BRANO FORNITO:
Per farlo, l’autore Alain Ughetto utilizza la tecnica della stop-motion, animando pupazzi in plastilina che conferiscono al racconto non solo un sapore narrativo poetico con richiamo all’infanzia ma soprattutto un efficace effetto di straniamento in un contesto complesso dove le piccole storie incontrano la Storia con la esse maiuscola.

La vicenda prende avvio nei primissimi anni del ‘900 in una località chiamata Ughettera, nei pressi del Monviso e non molto distante da Torino, dove quasi tutti gli abitanti fanno di cognome Ughetto.



Storia di famiglia dunque, che parte dal profondo Piemonte di anni in cui il lavoro e la fatica umana vanno in parallelo con la povertà e l’indigenza.

Per aiutare la famiglia il giovane Luigi Ughetto, in compagnia di due fratelli ancor più giovani di lui, emigra prima in Svizzera e poi in Francia in cerca di lavoro.

In Francia soprattutto la manodopera offerta dai “macaroni” è accettata perché necessaria ma certamente non vista bene. Luigi Ughetto sposa Cesira, una connazionale emigrata, e impatta ben presto con la Storia per via della guerra di Libia (“Tripoli bel suol d’amore…”) che lo coinvolge anche emotivamente per la morte di un fratello e subito dopo per la Prima guerra mondiale, dove perde anche l’altro fratello e dove prende coscienza di essere solo carne da macello.



A Luigi Ughetto, e a quelli come lui, non resta che riprendere la via dell’emigrazione, giusto quando in Italia si verifica l’avvento del Fascismo che, tra le altre nefandezze perpetrate, nega l’evidente necessità di immigrare per sottrarsi alla povertà estrema e all’iniquità del regime.

Con tutto ciò la vita in Francia è dura e quando Luigi e i suoi figli leggono all’ingresso di un albergo la scritta “Interdit aux chiens et aux italiens” l’uomo spiega ai suoi figli, con un colpo di genio, che i padroni dell’albergo hanno paura che i cani mordano gli italiani.

DATI REGISTRATI:
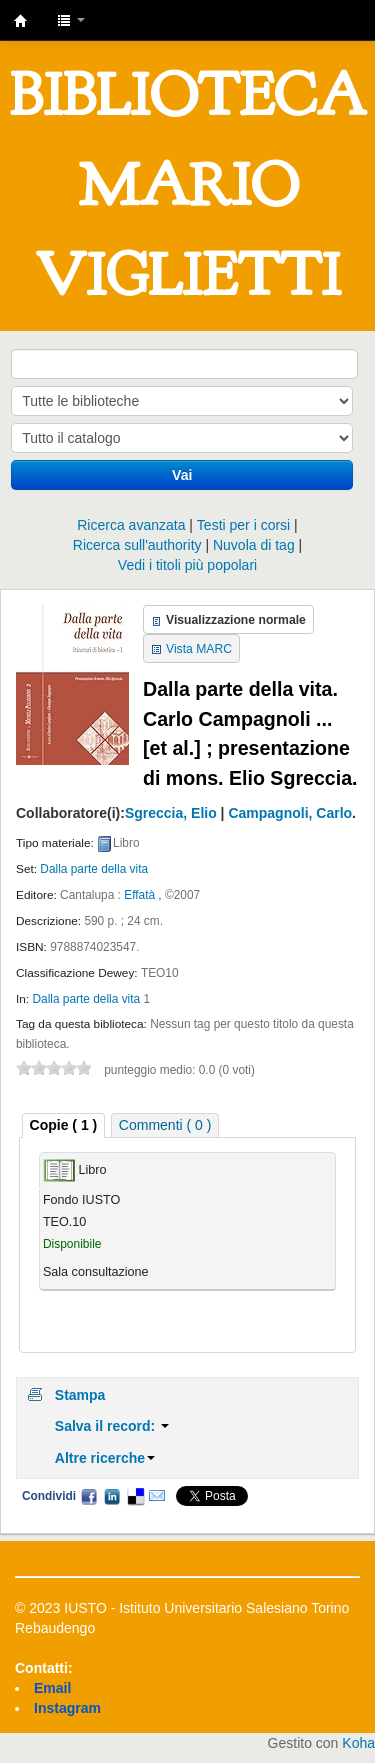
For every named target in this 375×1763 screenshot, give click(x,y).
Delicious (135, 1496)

PROBLEMA ASSEGNATO 1:
Trascrivi fedelmente dal brano sull'emigrazione della famiglia Ughetto il passo che va da "Storia di famiglia" fino a "cerca di lavoro." compreso.
PROBLEMA ASSEGNATO 2:
Scrivi, per favore, il seguito del brano sull'emigrazione della famiglia Ughetto, partendo dall'ultima frase riportata.

RISPOSTA ESERCIZIO 1:
Storia di famiglia dunque, che parte dal profondo Piemonte di anni in cui il lavoro e la fatica umana vanno in parallelo con la povertà e l’indigenza.

Per aiutare la famiglia il giovane Luigi Ughetto, in compagnia di due fratelli ancor più giovani di lui, emigra prima in Svizzera e poi in Francia in cerca di lavoro.

RISPOSTA ESERCIZIO 2:
La durezza del lavoro e della vita dell’emigrato va di pari passo con una momentanea serenità che porta la famiglia ad acquistare un appezzamento di terreno ribattezzato “Paradiso”, ma poi la Storia grande entra ancora violentemente nelle piccole storie con la tragedia della Seconda guerra mondiale. Ormai gli Ughetto però sono naturalizzati francesi, parlano quella lingua, appartengono a quella comunità, partecipano alla Resistenza ed esultano al passaggio del Tour de France.



Va da sé che “de te fabula narratur”, quando erano gli italiani a emigrare per necessità non solo economica, quando erano i nostri connazionali a dover subire ingiurie e sopraffazioni di ogni natura per potersi creare un futuro ancorché misero.

Con spiazzante semplicità Alain Ughetto, ultimo erede di quel dramma umano e sociale, ricostruisce minuziosamente la storia della sua famiglia e restituisce con le sue figurine di plastilina tutti i valori delle piccole storie e i disvalori della Storia con la esse maiuscola. Ci fosse altro clima dalle nostre parti, “Manodopera” sarebbe da proiettare per legge in tutte le scuole di ogni ordine e grado.



Le musiche di Nicola Piovani sottolineano senza enfasi una vicenda di per sé universale.